As the financial landscape becomes more and more complex, consumers have more choices than ever before. And while that can be a good thing, it’s important to understand the options available when making important decisions. That’s especially true when it comes to the types of credit cards available. Here’s a breakdown of what makes secured, unsecured, and prepaid cards different from each other.
Secured Credit Cards — For consumers who are new to credit, or those who need to rebuild credit following financial hardship, a secured credit card can be a helpful step in that process. To obtain a secured credit card, a consumer must make a deposit into a savings account; that amount becomes the amount of available credit on the card. If the consumer doesn’t make timely payments on the card, the debt is then covered by the money in the account. Missed payments will also be noted on the borrower’s credit report and can cause a drop in the credit score; precisely what the borrower is trying to avoid.
It’s important to note that some secured credit cards can be more costly than they are worth. In addition to an annual fee, some may also charge a monthly fee, or require the consumer to buy monthly ‘insurance’ for the card. If those stipulations apply, skip that card and look for one that doesn’t have fees to diminish the amount of available credit. As with all financial transactions, it’s important to read the fine print and understand all the details before committing to a secured credit card.
Unsecured Credit Cards — These are what most consumers think of when they think of credit cards. A borrower applies for a card, and after their credit is reviewed, they are either rejected or approved for a credit card with a pre-determined credit limit, which could be anywhere from a few hundred to many thousands of dollars. There is no deposit required; the only thing required of the borrower is the promise to make payments on time, every month. The terms of unsecured credit cards vary widely, and may include an annual fee, late charges for missing payment dates and fees for exceeding the credit limit.

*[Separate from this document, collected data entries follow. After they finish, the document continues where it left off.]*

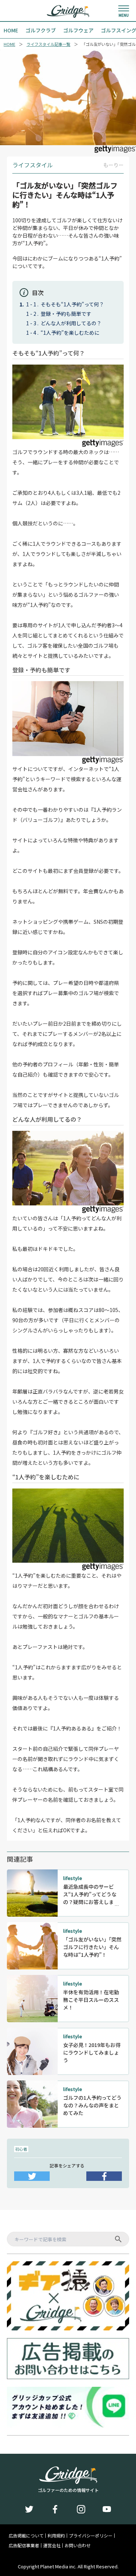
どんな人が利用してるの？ (71, 323)
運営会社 (52, 2545)
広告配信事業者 (24, 2545)
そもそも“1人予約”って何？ (72, 304)
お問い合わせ (78, 2545)
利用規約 (56, 2535)
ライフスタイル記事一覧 (48, 44)
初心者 (21, 2149)
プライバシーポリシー (90, 2535)
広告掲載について (26, 2535)
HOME (9, 44)
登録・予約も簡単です (66, 313)
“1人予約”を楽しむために (70, 332)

While a credit card is an important financial tool to have available for things like renting a car or booking an airline flight, it can also lead to overspending and financial hardship if not used carefully. Additionally, consumers must be mindful of their credit cards’ interest rates, as well as fees associated with the cards.
Prepaid Cards — Prepaid cards are general use cards that are “loaded” with a cash deposit. Once the amount of that deposit is spent, the card is useless until it’s reloaded with more cash. Prepaid cards can be used like credit cards to make purchases and pay bills both in-store and online.
At first glance, it may sound like prepaid cards are the same as secured credit cards, because the amount one can spend is based on a corresponding deposit. While similar, there is one very important difference between secured credit cards and prepaid cards: using prepaid cards does not affect a consumer’s credit in any way, positive or negative. Depending on someone’s ultimate financial goals, this can be a good or a bad thing. If the goal is to establish or rebuild credit, a prepaid card is not the best choice. However, if a consumer knows they have a problem controlling their use of a credit card, a prepaid card allows the convenience and security of using a card to shop, without the risk of overspending.
As with secured and unsecured cards, prepaid cards may have fees associated with them, so it’s a good idea to shop around to find the best deal.